Metrics are not reset after consumer restart
aikoven opened this issue · 4 comments
In my app each consumer gets unique generated client_id
. When I restart all consumers, Kafka assigns partitions to their new client_id
s, but kafka_consumergroup_group_lag
metrics for old client_id
s remain in the output until I restart kafka-lag-exporter
.
The graph below shows stacked values of kafka_consumergroup_group_lag
for each client_id
on the first start, after restart of consumers, and then after restart of kafka-lag-exporter
:
The prometheus query is:
sum(kafka_consumergroup_group_lag) by (client_id)
Thanks for trying out the project @aikoven. The client_id
is generated by Kafka clients (by default) and is used to differentiate different Kafka clients. You probably want to aggregate on the group
label, which is the same group.id
you specify in your Kafka consumer properties configuration.

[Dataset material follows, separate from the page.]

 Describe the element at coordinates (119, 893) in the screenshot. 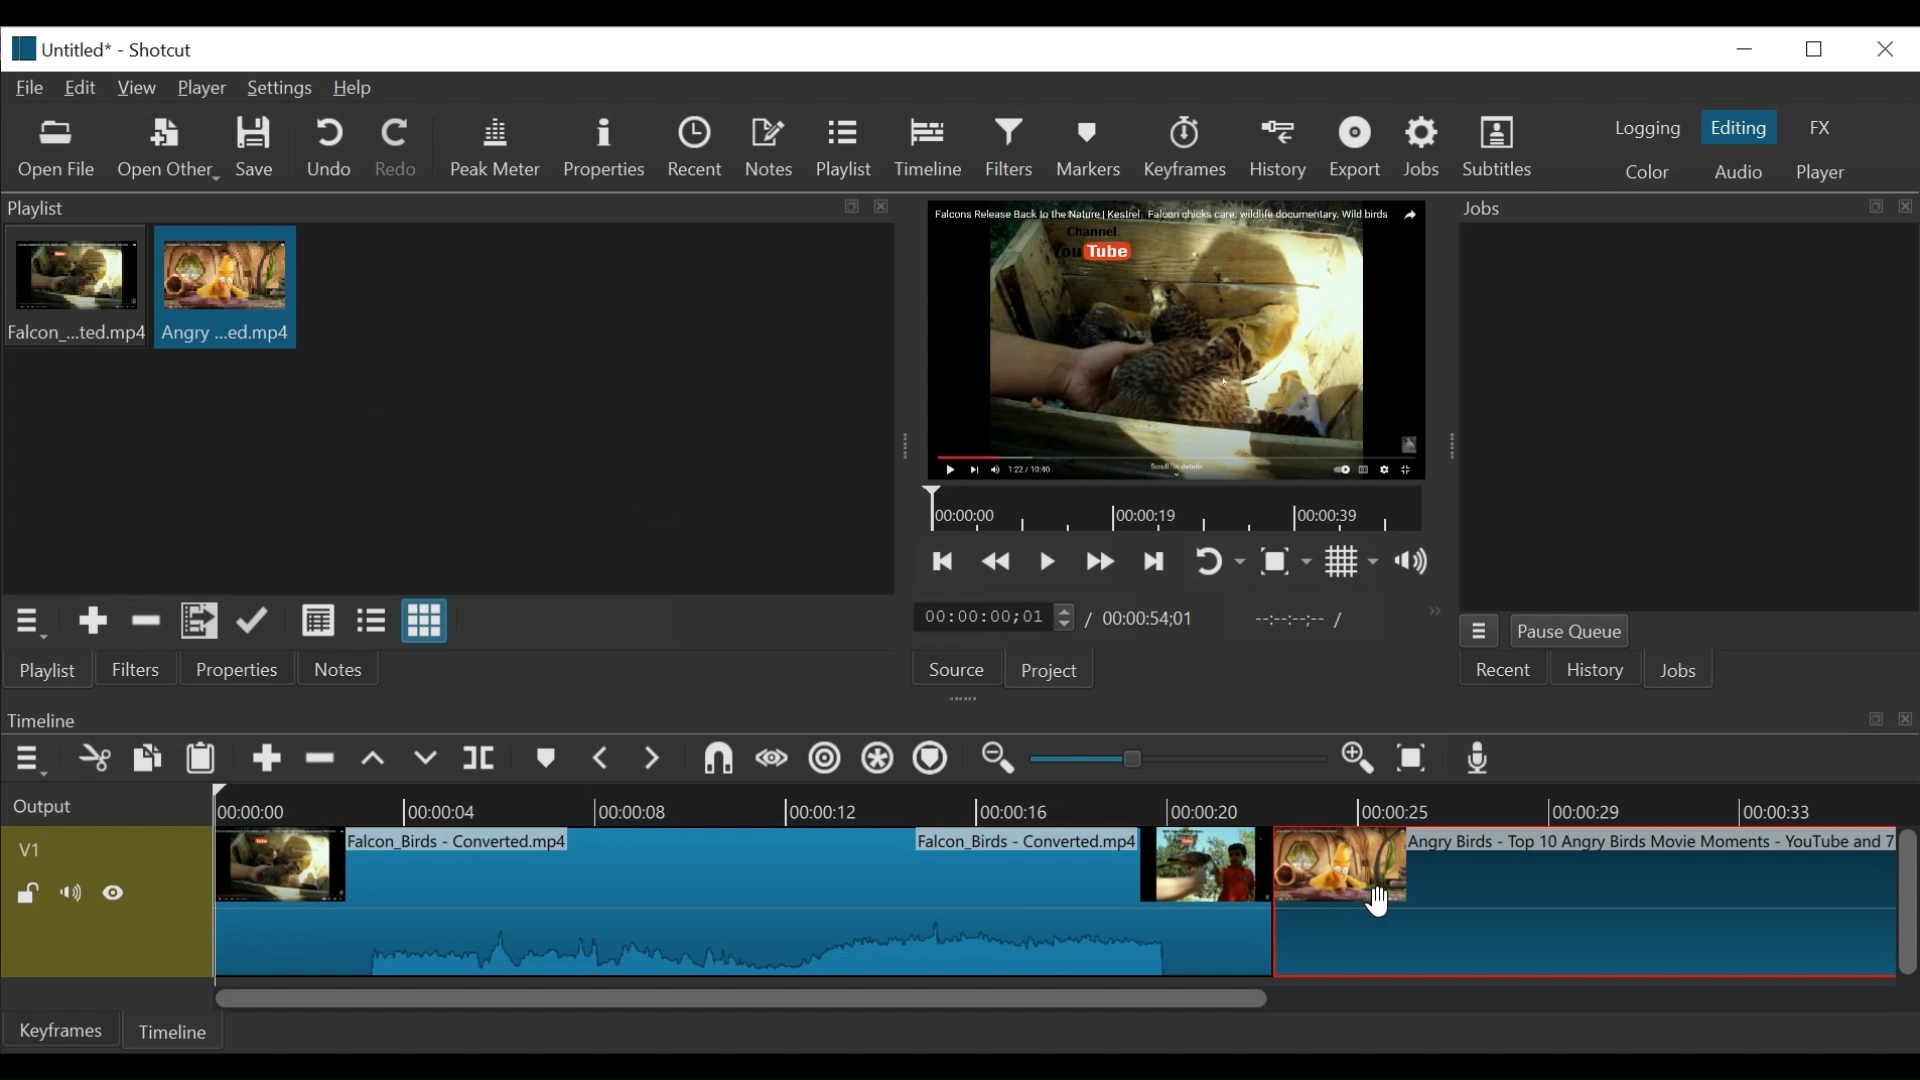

In this case, I would get a single series for the whole group. But I'd like to monitor the lag for each consumer in the group separately.
The problem is — even if a consumer is no longer assigned a partition, its metrics still show up.
I see. Yes, this is also a problem for old consumer groups that no longer exist. When a metric is set for a particular set of labels it will remain on the prometheus endpoint until it's explicitly unset. The fix would be for the exporter to either reset all metrics each reporting interval, or determine how to selectively unset metrics that are no longer valid according to information retrieved from the consumer group coordinator.